ChinaAid menyebut gelombang penangkapan para pemimpin Kristen kali ini — yang melibatkan kepolisian di beberapa kota — sebagai tindakan yang belum pernah terjadi sebelumnya, dan merupakan gelombang penindasan paling luas dan terkoordinasi terhadap umat Kristen dalam lebih dari empat dekade.

"Kampanye nasional baru ini mengingatkan pada masa-masa tergelap tahun 1980-an, ketika gereja-gereja di kota mulai muncul kembali setelah Revolusi Kebudayaan,” kata pendiri ChinaAid, Bob Fu, merujuk pada masa pembersihan besar-besaran di tahun 1960–1970-an yang menimbulkan kekerasan dan gejolak besar di seluruh China.

Pengakuan Orang Terdekat

Dalam surat yang meminta dukungan doa, istri Jin, Liu Chunli, menulis bahwa hatinya dipenuhi dengan campuran keterkejutan, kesedihan, duka, kekhawatiran, dan kemarahan yang benar.

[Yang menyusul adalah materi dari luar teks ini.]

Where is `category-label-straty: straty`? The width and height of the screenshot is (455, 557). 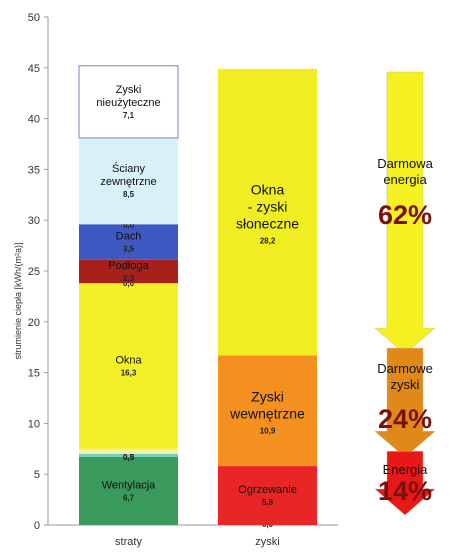 category-label-straty: straty is located at coordinates (128, 542).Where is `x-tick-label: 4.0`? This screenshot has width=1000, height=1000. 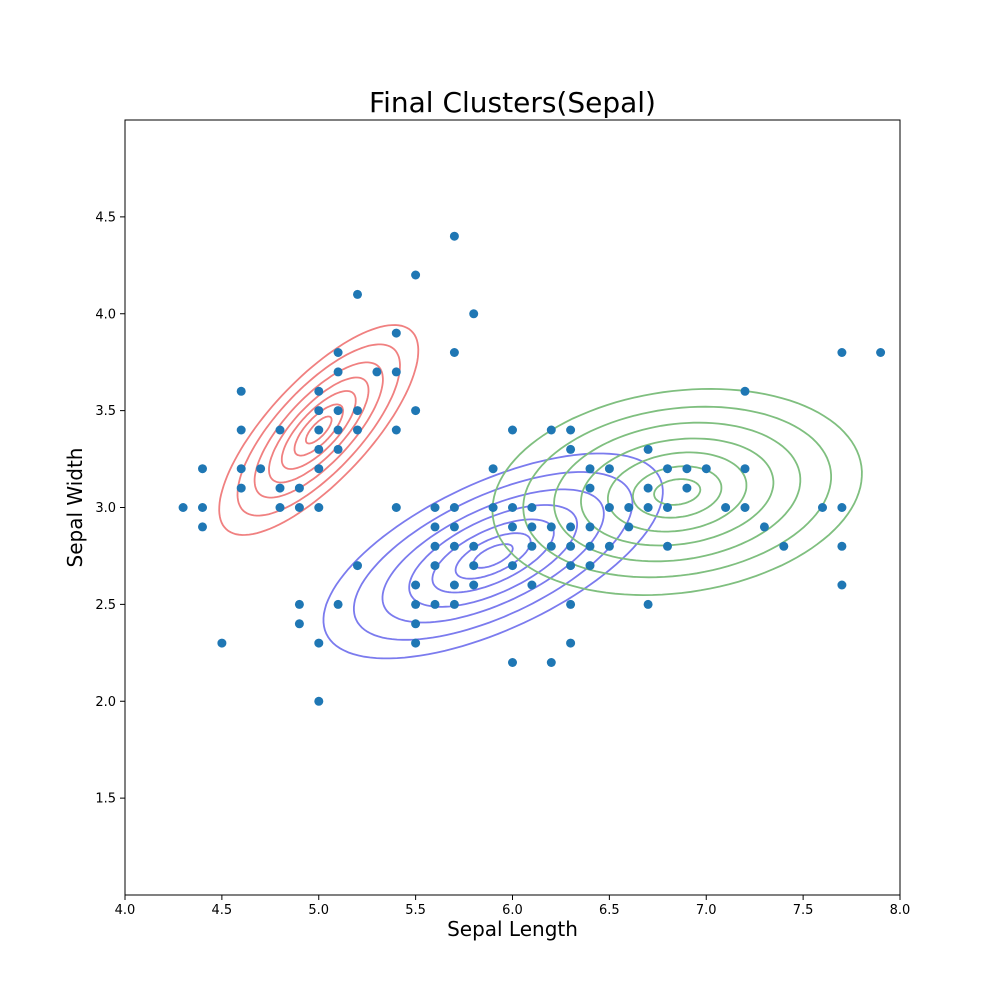
x-tick-label: 4.0 is located at coordinates (126, 910).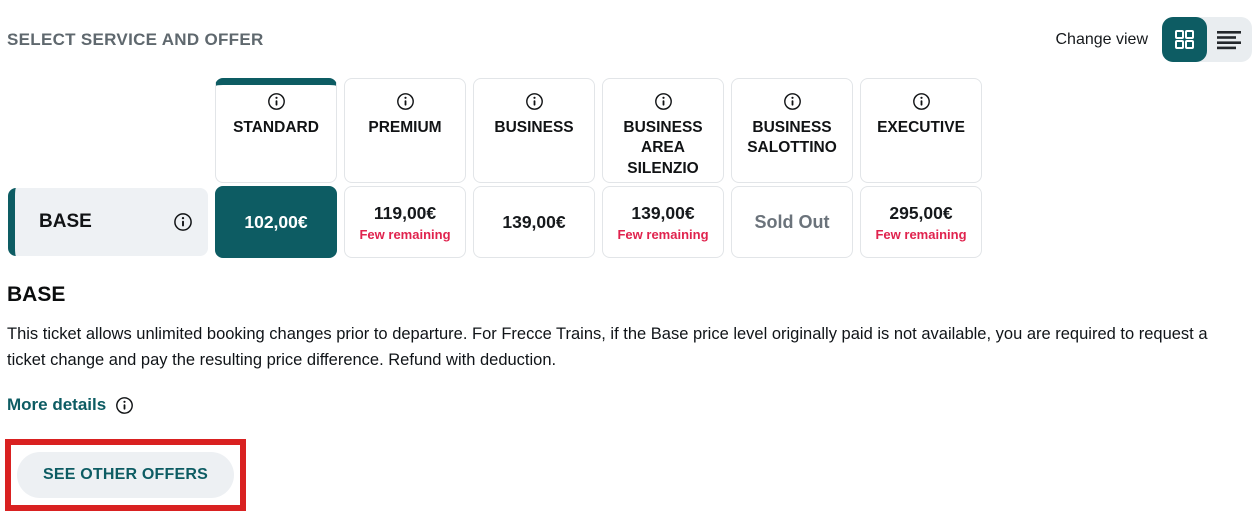 Image resolution: width=1260 pixels, height=511 pixels. I want to click on matrix-spacer, so click(108, 130).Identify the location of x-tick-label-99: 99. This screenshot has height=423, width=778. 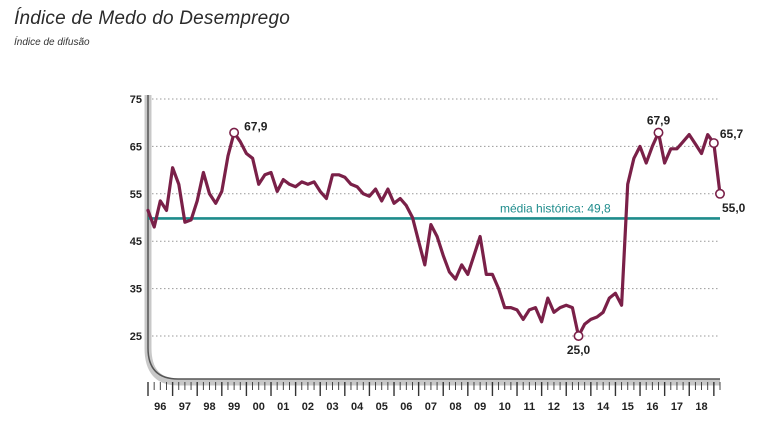
(234, 407).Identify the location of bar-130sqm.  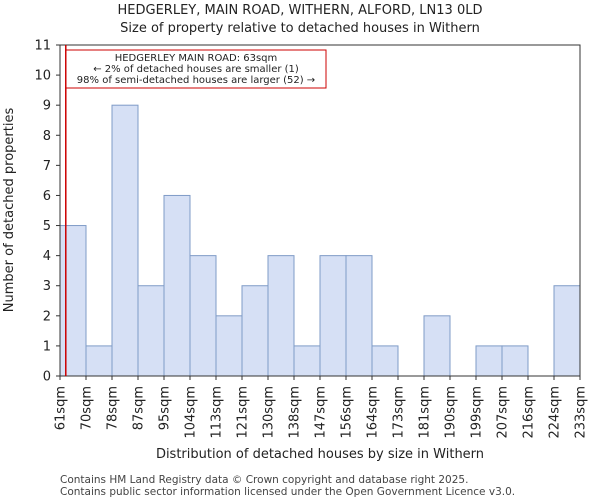
(281, 316).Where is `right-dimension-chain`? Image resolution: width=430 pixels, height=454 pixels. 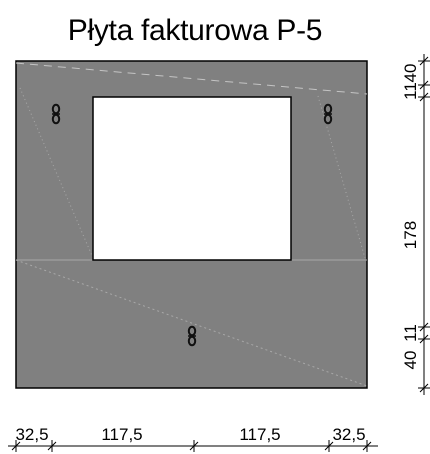
right-dimension-chain is located at coordinates (424, 224).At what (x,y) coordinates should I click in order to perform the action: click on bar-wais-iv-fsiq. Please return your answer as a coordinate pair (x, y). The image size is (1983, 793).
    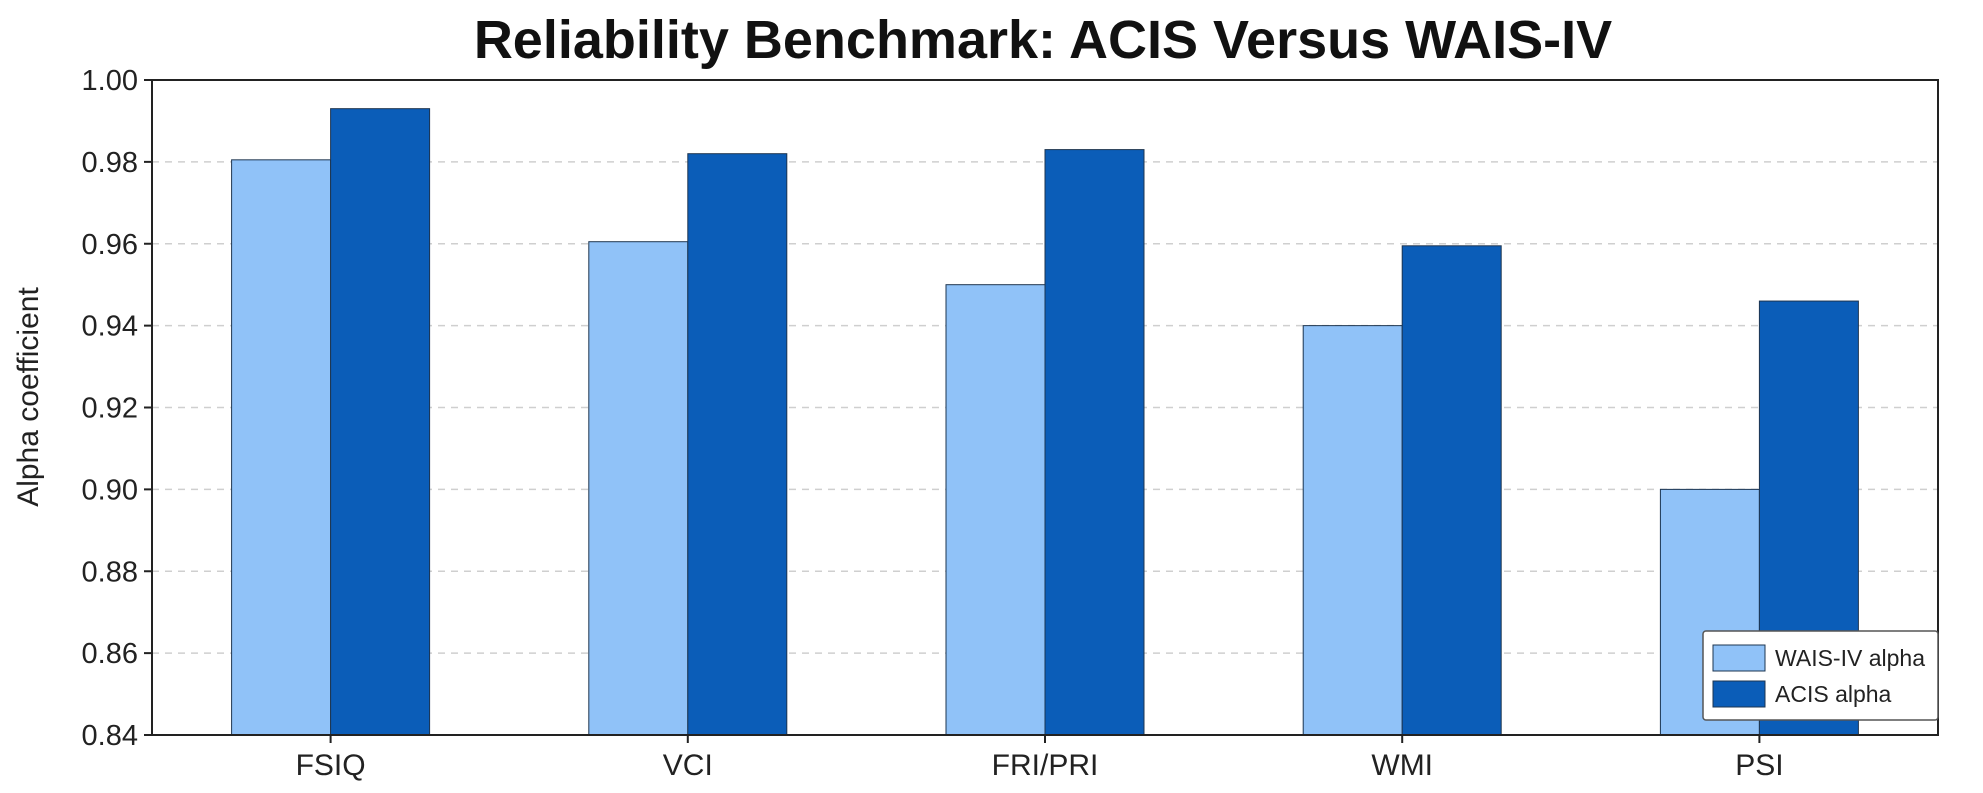
    Looking at the image, I should click on (282, 448).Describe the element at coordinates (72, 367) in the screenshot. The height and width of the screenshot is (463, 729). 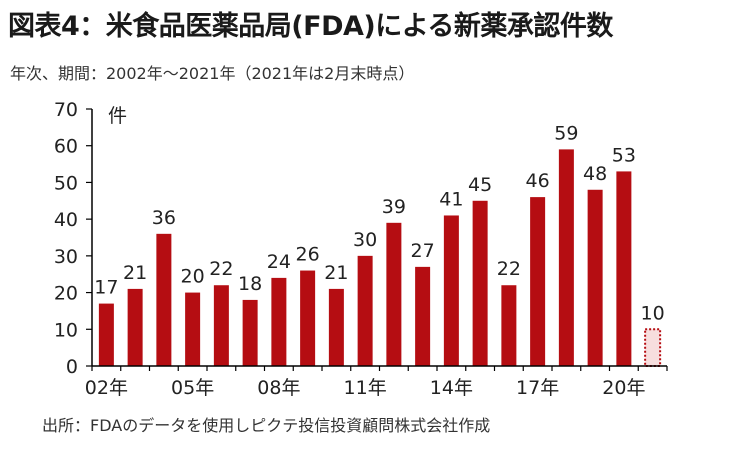
I see `y-tick-label: 0` at that location.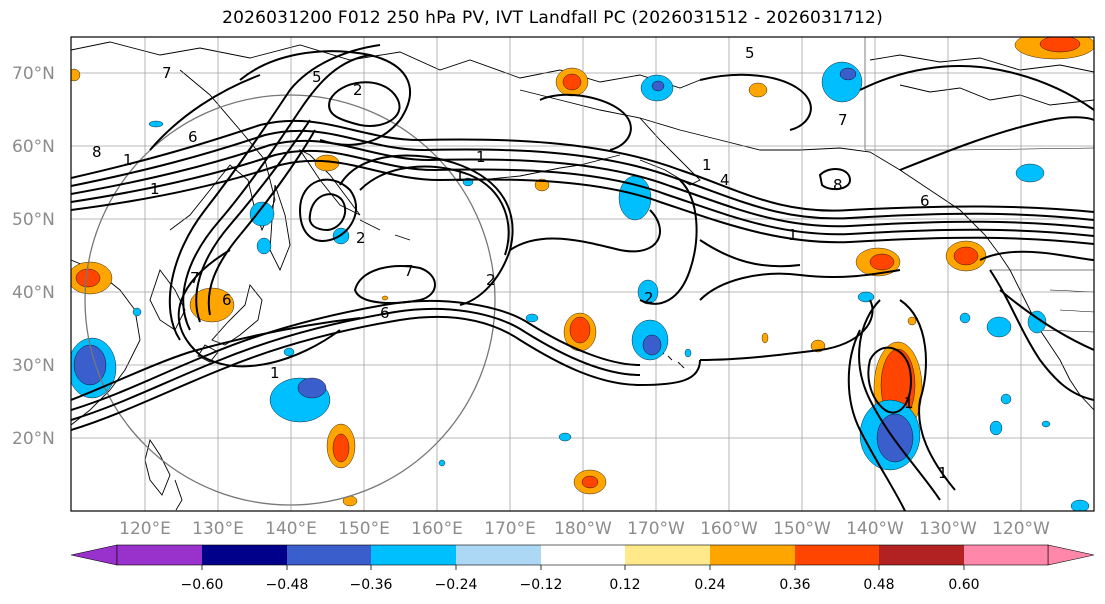 The height and width of the screenshot is (604, 1105). I want to click on colorbar-tick-label: −0.48, so click(288, 585).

"Jin hanya melakukan apa yang akan dilakukan oleh seorang pendeta yang taat... Dia tidak bersalah!” tulisnya, seraya menambahkan bahwa harapan keluarganya untuk reuni setelah lebih dari tujuh tahun berpisah kembali pupus.

Beberapa gereja rumah di China juga mengeluarkan pernyataan menyerukan pembebasan mereka yang ditahan.

Sean Long, seorang pendeta Gereja Zion yang berbasis di AS, mengatakan bahwa Jin telah siap menghadapi penindasan dalam skala sebesar ini.

Dalam panggilan Zoom beberapa minggu lalu antara kedua pendeta itu, Long sempat bertanya apa yang akan terjadi jika Jin dipenjara dan semua pemimpin gereja ditangkap.

Jin menjawab, "Haleluya! Sebab gelombang kebangunan rohani yang baru akan mengikuti setelah itu!"